Collected data
*** Begin section ***

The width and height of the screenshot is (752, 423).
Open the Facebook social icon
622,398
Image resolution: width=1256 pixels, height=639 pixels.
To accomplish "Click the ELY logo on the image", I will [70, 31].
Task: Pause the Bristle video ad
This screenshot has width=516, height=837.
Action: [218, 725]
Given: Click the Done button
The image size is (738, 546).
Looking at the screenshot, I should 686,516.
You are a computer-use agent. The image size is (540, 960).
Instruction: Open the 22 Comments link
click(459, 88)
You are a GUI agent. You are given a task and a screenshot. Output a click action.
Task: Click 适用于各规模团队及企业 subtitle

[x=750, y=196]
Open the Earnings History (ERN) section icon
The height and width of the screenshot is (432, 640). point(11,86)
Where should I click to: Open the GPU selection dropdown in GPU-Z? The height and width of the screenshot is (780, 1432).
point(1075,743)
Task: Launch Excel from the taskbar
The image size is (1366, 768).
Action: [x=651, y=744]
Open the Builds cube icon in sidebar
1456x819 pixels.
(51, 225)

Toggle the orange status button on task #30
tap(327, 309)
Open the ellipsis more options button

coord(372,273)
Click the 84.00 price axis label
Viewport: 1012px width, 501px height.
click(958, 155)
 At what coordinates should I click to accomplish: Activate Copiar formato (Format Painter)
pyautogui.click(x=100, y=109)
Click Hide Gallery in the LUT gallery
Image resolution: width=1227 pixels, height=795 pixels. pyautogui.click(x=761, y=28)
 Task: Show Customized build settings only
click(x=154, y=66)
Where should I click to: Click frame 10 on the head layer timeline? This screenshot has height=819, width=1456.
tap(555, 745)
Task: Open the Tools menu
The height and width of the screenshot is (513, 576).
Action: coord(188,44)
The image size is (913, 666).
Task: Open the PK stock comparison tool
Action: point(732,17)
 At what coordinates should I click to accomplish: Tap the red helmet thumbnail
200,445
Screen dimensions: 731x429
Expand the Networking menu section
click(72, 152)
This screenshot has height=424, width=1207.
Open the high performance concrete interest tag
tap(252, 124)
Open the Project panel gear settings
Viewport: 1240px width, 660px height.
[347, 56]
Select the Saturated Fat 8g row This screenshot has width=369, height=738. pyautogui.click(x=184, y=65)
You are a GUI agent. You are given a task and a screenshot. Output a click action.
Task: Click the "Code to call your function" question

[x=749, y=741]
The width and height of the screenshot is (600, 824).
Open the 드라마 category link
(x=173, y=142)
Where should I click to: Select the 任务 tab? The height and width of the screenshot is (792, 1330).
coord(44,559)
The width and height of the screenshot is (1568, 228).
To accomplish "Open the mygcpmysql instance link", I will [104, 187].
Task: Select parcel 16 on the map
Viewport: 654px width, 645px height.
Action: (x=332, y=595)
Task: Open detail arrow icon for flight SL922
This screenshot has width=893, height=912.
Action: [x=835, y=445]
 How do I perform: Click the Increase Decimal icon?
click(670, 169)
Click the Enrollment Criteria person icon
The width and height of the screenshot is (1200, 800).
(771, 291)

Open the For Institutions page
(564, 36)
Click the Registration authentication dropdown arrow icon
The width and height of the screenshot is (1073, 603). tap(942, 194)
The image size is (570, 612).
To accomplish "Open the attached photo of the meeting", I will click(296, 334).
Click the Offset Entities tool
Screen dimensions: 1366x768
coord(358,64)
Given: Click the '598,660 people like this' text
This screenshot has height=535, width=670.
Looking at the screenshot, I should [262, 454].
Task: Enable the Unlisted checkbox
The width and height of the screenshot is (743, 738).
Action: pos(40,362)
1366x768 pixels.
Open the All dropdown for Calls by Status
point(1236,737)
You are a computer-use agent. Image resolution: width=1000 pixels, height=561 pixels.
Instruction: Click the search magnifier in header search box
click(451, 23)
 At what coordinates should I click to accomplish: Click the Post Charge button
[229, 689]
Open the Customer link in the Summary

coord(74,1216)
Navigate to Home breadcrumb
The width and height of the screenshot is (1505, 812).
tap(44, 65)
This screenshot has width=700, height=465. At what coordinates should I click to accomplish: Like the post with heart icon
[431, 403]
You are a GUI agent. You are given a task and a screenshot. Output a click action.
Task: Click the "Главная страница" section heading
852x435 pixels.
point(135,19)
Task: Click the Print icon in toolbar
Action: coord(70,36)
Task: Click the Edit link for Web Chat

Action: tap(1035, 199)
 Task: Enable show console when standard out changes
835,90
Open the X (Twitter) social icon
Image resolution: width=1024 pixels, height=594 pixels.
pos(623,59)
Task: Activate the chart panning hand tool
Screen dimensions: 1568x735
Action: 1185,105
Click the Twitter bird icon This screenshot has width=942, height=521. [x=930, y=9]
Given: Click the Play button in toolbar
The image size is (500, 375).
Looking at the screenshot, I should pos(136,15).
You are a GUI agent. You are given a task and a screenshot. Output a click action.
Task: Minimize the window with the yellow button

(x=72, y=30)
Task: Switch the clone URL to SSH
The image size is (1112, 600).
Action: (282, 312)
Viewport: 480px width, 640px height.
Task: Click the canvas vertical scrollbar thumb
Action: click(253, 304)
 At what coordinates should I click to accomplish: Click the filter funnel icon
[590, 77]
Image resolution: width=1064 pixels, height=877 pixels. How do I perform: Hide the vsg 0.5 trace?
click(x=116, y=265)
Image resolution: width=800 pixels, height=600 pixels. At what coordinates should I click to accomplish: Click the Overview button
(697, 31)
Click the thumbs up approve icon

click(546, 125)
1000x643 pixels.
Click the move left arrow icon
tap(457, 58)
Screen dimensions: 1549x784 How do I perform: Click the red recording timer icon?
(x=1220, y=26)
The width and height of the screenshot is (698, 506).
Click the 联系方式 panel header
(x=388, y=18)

*** End section ***

Exercise prompt: Copy the entries word for word. Leave nothing out.

Solution to this problem:
The width and height of the screenshot is (752, 423).
Open the Facebook social icon
622,398
Image resolution: width=1256 pixels, height=639 pixels.
To accomplish "Click the ELY logo on the image", I will [70, 31].
Task: Pause the Bristle video ad
This screenshot has width=516, height=837.
Action: [218, 725]
Given: Click the Done button
The image size is (738, 546).
Looking at the screenshot, I should 686,516.
You are a computer-use agent. The image size is (540, 960).
Instruction: Open the 22 Comments link
click(459, 88)
You are a GUI agent. You are given a task and a screenshot. Output a click action.
Task: Click 适用于各规模团队及企业 subtitle

[x=750, y=196]
Open the Earnings History (ERN) section icon
The height and width of the screenshot is (432, 640). point(11,86)
Where should I click to: Open the GPU selection dropdown in GPU-Z? The height and width of the screenshot is (780, 1432).
point(1075,743)
Task: Launch Excel from the taskbar
The image size is (1366, 768).
Action: [x=651, y=744]
Open the Builds cube icon in sidebar
1456x819 pixels.
(51, 225)

Toggle the orange status button on task #30
tap(327, 309)
Open the ellipsis more options button

coord(372,273)
Click the 84.00 price axis label
Viewport: 1012px width, 501px height.
click(958, 155)
 At what coordinates should I click to accomplish: Activate Copiar formato (Format Painter)
pyautogui.click(x=100, y=109)
Click Hide Gallery in the LUT gallery
Image resolution: width=1227 pixels, height=795 pixels. pyautogui.click(x=761, y=28)
 Task: Show Customized build settings only
click(x=154, y=66)
Where should I click to: Click frame 10 on the head layer timeline? This screenshot has height=819, width=1456.
tap(555, 745)
Task: Open the Tools menu
The height and width of the screenshot is (513, 576).
Action: coord(188,44)
The image size is (913, 666).
Task: Open the PK stock comparison tool
Action: point(732,17)
 At what coordinates should I click to accomplish: Tap the red helmet thumbnail
200,445
Screen dimensions: 731x429
Expand the Networking menu section
click(72, 152)
This screenshot has height=424, width=1207.
Open the high performance concrete interest tag
tap(252, 124)
Open the Project panel gear settings
Viewport: 1240px width, 660px height.
[347, 56]
Select the Saturated Fat 8g row This screenshot has width=369, height=738. pyautogui.click(x=184, y=65)
You are a GUI agent. You are given a task and a screenshot. Output a click action.
Task: Click the "Code to call your function" question

[x=749, y=741]
The width and height of the screenshot is (600, 824).
Open the 드라마 category link
(x=173, y=142)
Where should I click to: Select the 任务 tab? The height and width of the screenshot is (792, 1330).
coord(44,559)
The width and height of the screenshot is (1568, 228).
To accomplish "Open the mygcpmysql instance link", I will [104, 187].
Task: Select parcel 16 on the map
Viewport: 654px width, 645px height.
Action: (x=332, y=595)
Task: Open detail arrow icon for flight SL922
This screenshot has width=893, height=912.
Action: [x=835, y=445]
 How do I perform: Click the Increase Decimal icon?
click(670, 169)
Click the Enrollment Criteria person icon
The width and height of the screenshot is (1200, 800).
(771, 291)

Open the For Institutions page
(564, 36)
Click the Registration authentication dropdown arrow icon
The width and height of the screenshot is (1073, 603). tap(942, 194)
The image size is (570, 612).
To accomplish "Open the attached photo of the meeting", I will click(296, 334).
Click the Offset Entities tool
Screen dimensions: 1366x768
coord(358,64)
Given: Click the '598,660 people like this' text
This screenshot has height=535, width=670.
Looking at the screenshot, I should [262, 454].
Task: Enable the Unlisted checkbox
The width and height of the screenshot is (743, 738).
Action: pos(40,362)
1366x768 pixels.
Open the All dropdown for Calls by Status
point(1236,737)
You are a computer-use agent. Image resolution: width=1000 pixels, height=561 pixels.
Instruction: Click the search magnifier in header search box
click(451, 23)
 At what coordinates should I click to accomplish: Click the Post Charge button
[229, 689]
Open the Customer link in the Summary

coord(74,1216)
Navigate to Home breadcrumb
The width and height of the screenshot is (1505, 812).
tap(44, 65)
This screenshot has width=700, height=465. At what coordinates should I click to accomplish: Like the post with heart icon
[431, 403]
You are a GUI agent. You are given a task and a screenshot. Output a click action.
Task: Click the "Главная страница" section heading
852x435 pixels.
point(135,19)
Task: Click the Print icon in toolbar
Action: coord(70,36)
Task: Click the Edit link for Web Chat

Action: tap(1035, 199)
 Task: Enable show console when standard out changes
835,90
Open the X (Twitter) social icon
Image resolution: width=1024 pixels, height=594 pixels.
pos(623,59)
Task: Activate the chart panning hand tool
Screen dimensions: 1568x735
Action: 1185,105
Click the Twitter bird icon This screenshot has width=942, height=521. [x=930, y=9]
Given: Click the Play button in toolbar
The image size is (500, 375).
Looking at the screenshot, I should pos(136,15).
You are a GUI agent. You are given a task and a screenshot. Output a click action.
Task: Minimize the window with the yellow button

(x=72, y=30)
Task: Switch the clone URL to SSH
The image size is (1112, 600).
Action: (282, 312)
Viewport: 480px width, 640px height.
Task: Click the canvas vertical scrollbar thumb
Action: click(253, 304)
 At what coordinates should I click to accomplish: Click the filter funnel icon
[590, 77]
Image resolution: width=1064 pixels, height=877 pixels. How do I perform: Hide the vsg 0.5 trace?
click(x=116, y=265)
Image resolution: width=800 pixels, height=600 pixels. At what coordinates should I click to accomplish: Click the Overview button
(697, 31)
Click the thumbs up approve icon

click(546, 125)
1000x643 pixels.
Click the move left arrow icon
tap(457, 58)
Screen dimensions: 1549x784 How do I perform: Click the red recording timer icon?
(x=1220, y=26)
The width and height of the screenshot is (698, 506).
Click the 联系方式 panel header
(x=388, y=18)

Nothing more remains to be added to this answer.